Senyummu itu yang mampu membuatku bertahan. Seringkali api cemburu yang tersulut berbisik padaku agar aku meninggalkanmu. Namun jika aku meninggalkanmu, aku akan kehilangan telaga yang memadamkan segala kegundahanku. Nyaman. Aku sudah nyaman denganmu dan aku memilih bertahan. Tentang masa lalumu, kupikir itu adalah proses dan aku yakin aku mampu membuatmu untuk segera berpaling padaku. Fokus pada kesehatanmu saat ini adalah pilihan yang baik untukku.
“Selama aku sakit, dia yang merawatku di sini. Dia perempuan yang paling panik saat aku harus dioperasi. Aku cukup bahagia ada dia yang menemaniku di sini. Dia perempuan yang membuatku… “
Dia. Kau sedang berbicara tentang “dia” pada kedua orang tuamu. Air mataku jatuh tak tertahan. Dia, dia, dan dia. Dia yang sedang ia bicarakan adalah… aku. Mungkinkah cerpen berjudul Nur itu memang benar? Seseorang akan jatuh cinta pada sosok yang telah mengobati lukanya. Seperti Anang yang mulai mencintai Nur setelah Nur merawatnya yang terluka karena tertimpa kecelakaan. Demikiankah aku?
“Bukan hanya saat ini saja kau mengobati lukaku. Sudah sejak pertama kali bertemu, kau mengobatiku. Kau merelakan hatimu, hari-harimu, dan bahkan api cemburu yang melandamu untuk bertahan menemaniku.”
Aku tertunduk diam. Aku tak ingin menangis di hadapanmu. Aku berusaha mengalihkan pembicaraan, “Sedang lihat apa? Sedari tadi kulihat kau sibuk dengan laptopmu.” 
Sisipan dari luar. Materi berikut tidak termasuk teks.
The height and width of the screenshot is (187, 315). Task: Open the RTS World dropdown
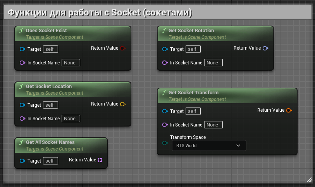pyautogui.click(x=209, y=145)
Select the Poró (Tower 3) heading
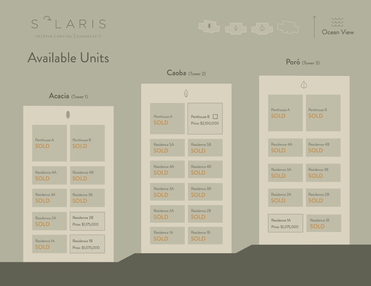This screenshot has width=371, height=286. (x=303, y=62)
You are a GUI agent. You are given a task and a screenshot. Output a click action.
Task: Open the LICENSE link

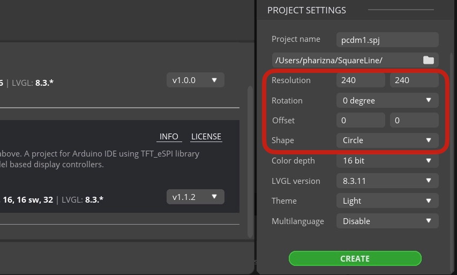(206, 137)
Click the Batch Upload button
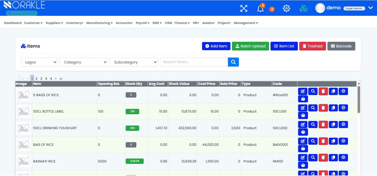The width and height of the screenshot is (377, 176). pyautogui.click(x=250, y=46)
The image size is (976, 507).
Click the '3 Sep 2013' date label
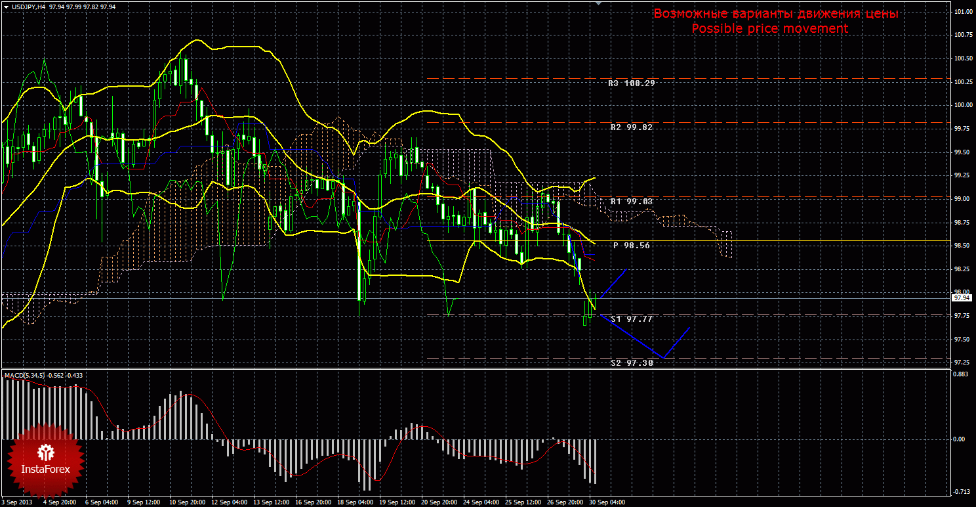tap(16, 502)
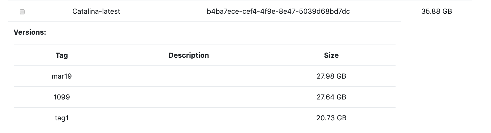Select the tag1 version tag

pos(62,118)
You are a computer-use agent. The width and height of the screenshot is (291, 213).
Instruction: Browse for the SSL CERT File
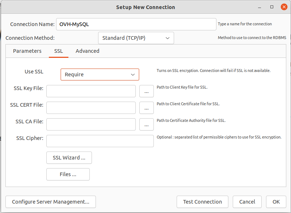coord(146,108)
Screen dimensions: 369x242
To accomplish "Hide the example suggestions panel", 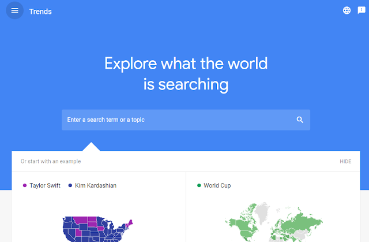I will click(345, 161).
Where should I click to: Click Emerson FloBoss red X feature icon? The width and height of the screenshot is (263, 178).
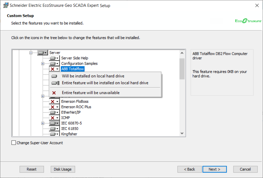click(54, 101)
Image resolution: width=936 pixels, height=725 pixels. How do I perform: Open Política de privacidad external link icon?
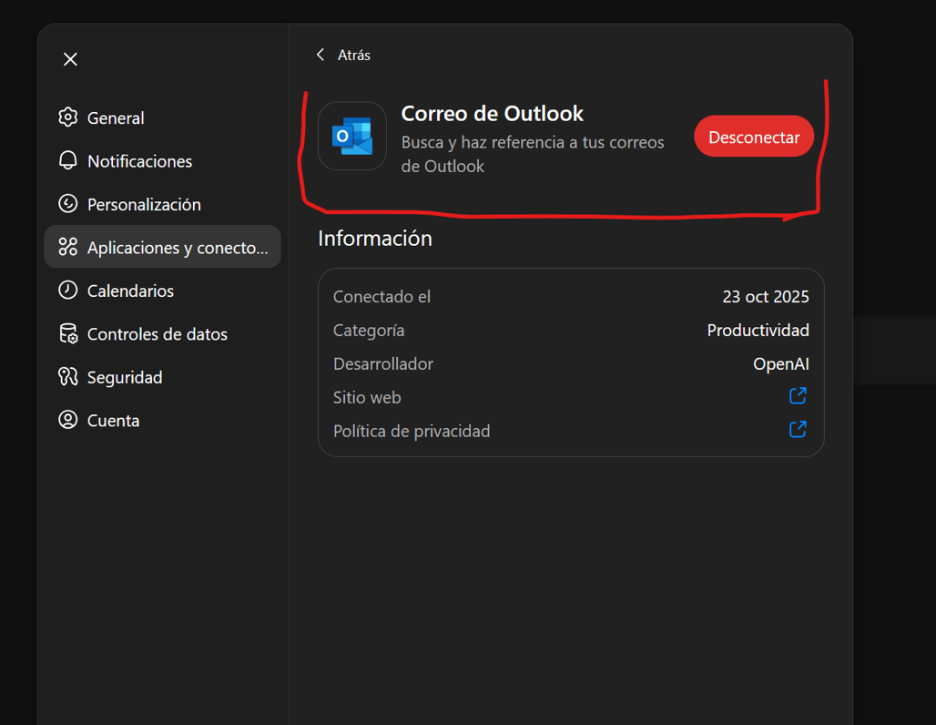798,430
Aku meraih laptop dari tanganmu dan sepertinya kau tahu aku terkejut. Kau sedang melihat video yang pernah kurangkai sebagai kado ulang tahunmu, namun gagal untuk kuberikan.
“Maaf, aku mengambilnya diam-diam,” jelasmu.
“Sejak kapan?”
Seperti biasa, kau memilih untuk menjawab tanyaku dengan tersenyum.
“Sayang, terima kasih.”
Kau mengucapkan hal itu tiba-tiba dan jujur aku tak suka karena aku harus menangis di hadapanmu. Penuh kejutan. Dan inilah yang membuatku untuk bertahan denganmu.